If these same people had the obstacle of having to add another person's phone
to 2FA as well as share the password, they still wouldn't look very long at
alternatives to the way they log in. There's a fundamental assumption that
there's a way to log in, and other people just have to do that. Very hard to
help them realize that everyone should authenticate as individuals, and you
can authorize individuals to access the group's resources.

------
jacknews
Good points raised and I largely agree, but just look at the article, several
pages explaining passwords and security, along with screen shots (which I
think must be equivalent to having maths equations in your document in terms
of their power to make eyes glaze over), and a call to "reach out to your IT
department".

Do MP's even have an IT department? I thought they were responsible for their
own offices, and on quite a tight budget.

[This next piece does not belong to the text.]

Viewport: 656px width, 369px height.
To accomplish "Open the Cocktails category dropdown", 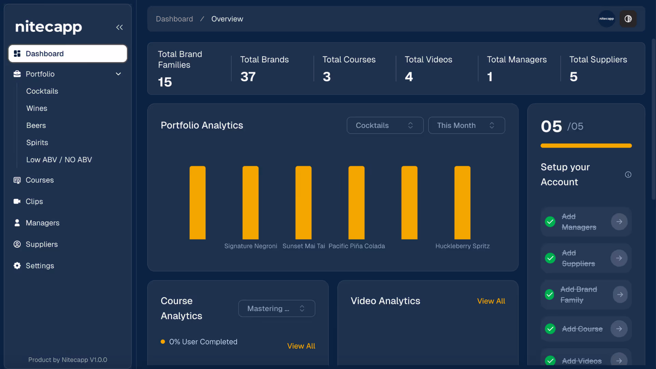I will tap(385, 125).
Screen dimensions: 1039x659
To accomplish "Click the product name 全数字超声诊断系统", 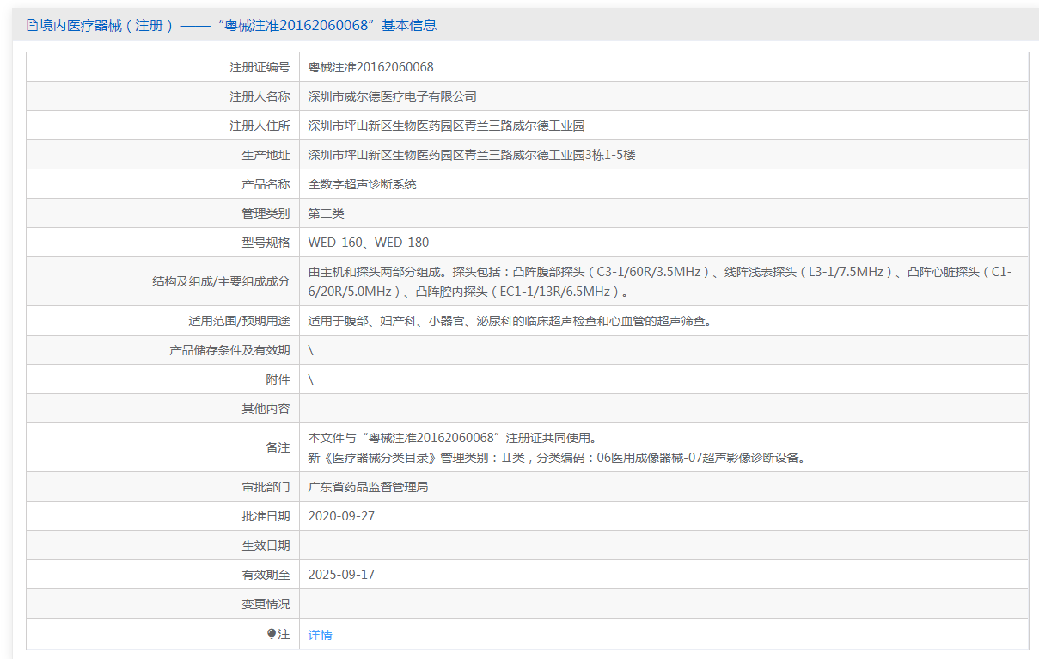I will tap(362, 184).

"Have these people never heard of delegation permission?"

You know what, probably not. Nor have I, and I'm a dev, though I don't use
exchange, and of course I do understand the concept.

"But we do need to call out credential sharing in this fashion for what it is
and it's precisely what I highlighted in that original tweet - lack of
education."

The actual problem here is that security is just too hard for users, the
implementations are too complex or onerous, and even perhaps undesirable to
them if the intent is just to "track them, make them accountable (in reality,
blame them when things go wrong)", etc.

------
jkire
Honestly, these replies feel completely unhelfpul. This is exactly how MPs
offices have _always_ worked, staff open and respond to letters with little
oversight. Now they do the same with email.

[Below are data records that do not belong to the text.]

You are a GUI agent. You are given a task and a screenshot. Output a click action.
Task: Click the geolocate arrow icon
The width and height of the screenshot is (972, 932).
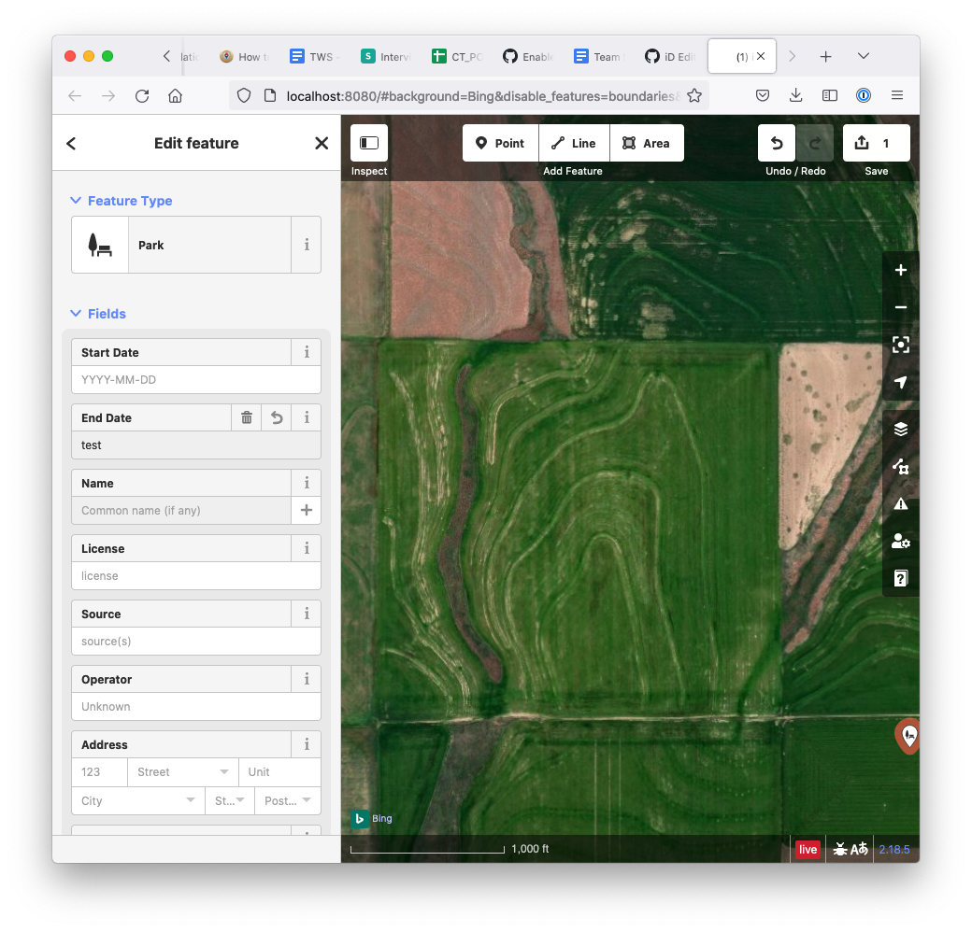click(901, 383)
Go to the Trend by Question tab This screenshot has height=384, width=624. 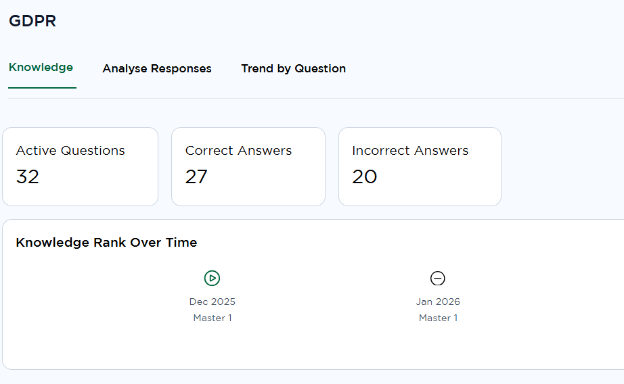click(293, 68)
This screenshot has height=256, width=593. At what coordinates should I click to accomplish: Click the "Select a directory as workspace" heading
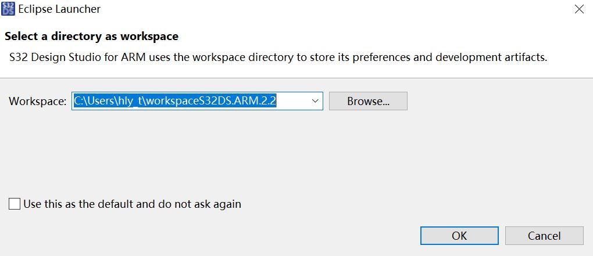pyautogui.click(x=91, y=37)
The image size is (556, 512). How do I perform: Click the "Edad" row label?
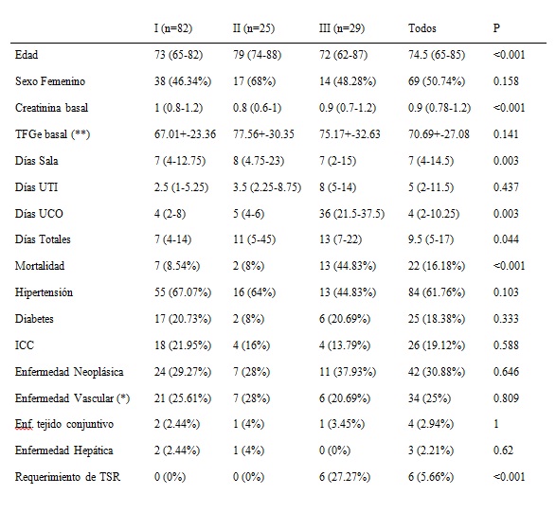coord(27,55)
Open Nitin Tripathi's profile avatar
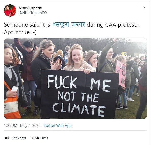 (10, 10)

Yes, in 2017 we can do a lot better and use delegated access, but adoption of
those features doesn't happen overnight. Delegation of access was probably not
even a thing when Dorries was first elected?

So the question really is: who is responsible for ensuring that MPs are up to
speed with new security measures? Why aren't they dealing with this?

I think we should be lobbying MPs to ensure that they have the support they
need to keep up to speed with best security practice, not vilifying them for
trying to muddle through the best they can. It sounds like a recipe for
disaster to try and get them all to do it themselves.

\---

On a tangential note:

> It's alarming to read that Nadine believes criticism of her approach is due
> to her gender because if ever there was a construct that's entirely gender-
> unbiased, it's access controls! Giving other people your credentials in a
> situation such as hers is a bad idea regardless of gender, race, sexuality
> and any other personal attribute someone may feel discriminated by.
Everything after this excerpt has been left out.